Engage employees. Create a dedicated team devoted to building out the GOTV efforts for your organization. TriNet Votes has a cross-functional team led by our Regulatory Affairs leader. This dedicated team should coordinate efforts to encourage employees to vote, set timelines, adhere to deadlines, and build what your GOTV program will look like.
Have unified messaging. Leadership buy-in and communication that the organization cares about employee civic engagement is important. Consider a company-wide notification (e.g., during an internal company-wide meeting or via company-wide email), as well as messaging about the importance of voting (without any political leaning) coming from executive leadership. TriNet President and CEO Burton M. Goldfield frequently shares his support of GOTV programs both internally and externally: How Businesses Can Support Their Employees During Election Season
Communicate clearly. Create an intranet page or other hub that is accessible by your employees for the information and resources you may want to include as part of your GOTV program. People consume information in different ways, so consider that when developing content about your GOTV program. An article on the importance of voting in the upcoming mid-term elections or how to have respectful conversations at your workplace might be helpful. Consider highlighting voter registration laws and deadlines where your employees reside or creating snazzy short video montages that encourage viewers to go out to vote. The more ways you are able to share information, the more likely you are to capture the attention of everyone on your team.

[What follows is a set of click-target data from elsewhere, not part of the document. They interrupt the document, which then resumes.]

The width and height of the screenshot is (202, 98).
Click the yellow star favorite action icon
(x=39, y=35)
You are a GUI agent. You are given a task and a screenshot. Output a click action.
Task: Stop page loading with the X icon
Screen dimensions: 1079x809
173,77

Have some fun with it! Everyone loves to wear their “I Voted” sticker to work but remote employees can still show off their voting spirit. Consider creating a “Vote 2022” or “I Voted” background for your virtual meetings on voting day. Enabling a countdown clock to November 8 can give your employees a target date to accomplish certain things (like registering to vote, develop a voting plan, etc.). If your organization has a more playful culture, consider ‘gamifying’ aspects of your GOTV program. Just remember to keep it issue-free and bipartisan!

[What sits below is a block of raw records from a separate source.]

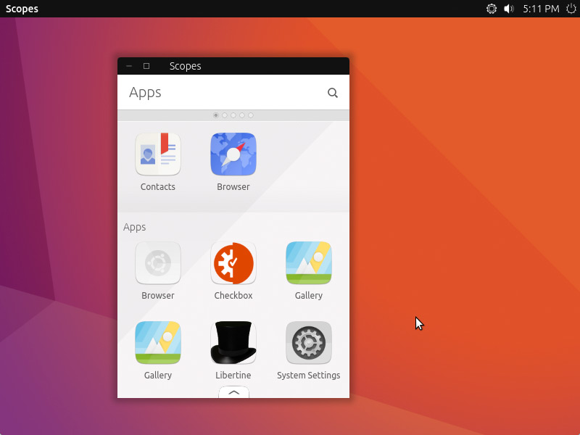580x435 pixels.
Task: Jump to the last page indicator dot
Action: 251,115
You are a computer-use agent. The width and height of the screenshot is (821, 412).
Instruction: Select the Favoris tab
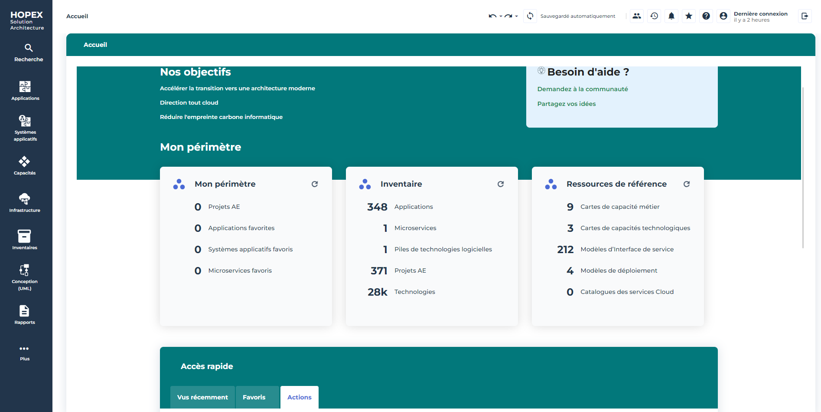point(254,397)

Leverage available resources. There are many websites you can share with your team that provide information on how to register to vote, where to go to vote and polling volunteer information. Here are just a few:
Make voting accessible. Consider whether providing time-off to vote, beyond any legally required minimum, makes sense for your organization. TriNet’s current voting time off policy provides paid voting leave of up to four hours to support civic engagement for all colleagues and interns, which includes time off to register to vote, vote early or on Election Day, and to complete and drop off an absentee ballot. This leave can be used in combination with TriNet’s paid volunteer time off policy. You may also consider whether you have volunteer-time-off in place and, if so, you may want to remind employees of that time should they want to use it to work at polling centers. Check out Make Time to Vote for some ideas. You may also implement a “No Meeting Day” on November 8 to make scheduling time easier for your people to either vote or volunteer at voting centers.
As the fabric of our work and personal lives continue to interweave, employers are in a good position to remind their employees of the power they have in casting their vote. Promoting civic engagement among your employees is worth considering at any time, but especially in an election year. As with any workplace initiative, if you are considering building a GOTV program and are either going to develop new policies or refresh existing ones, please make sure to connect with your legal or HR professional for the appropriate guidance.
This communication is for informational purposes only; it is not legal, tax or accounting advice; and is not an offer to sell, buy or procure insurance.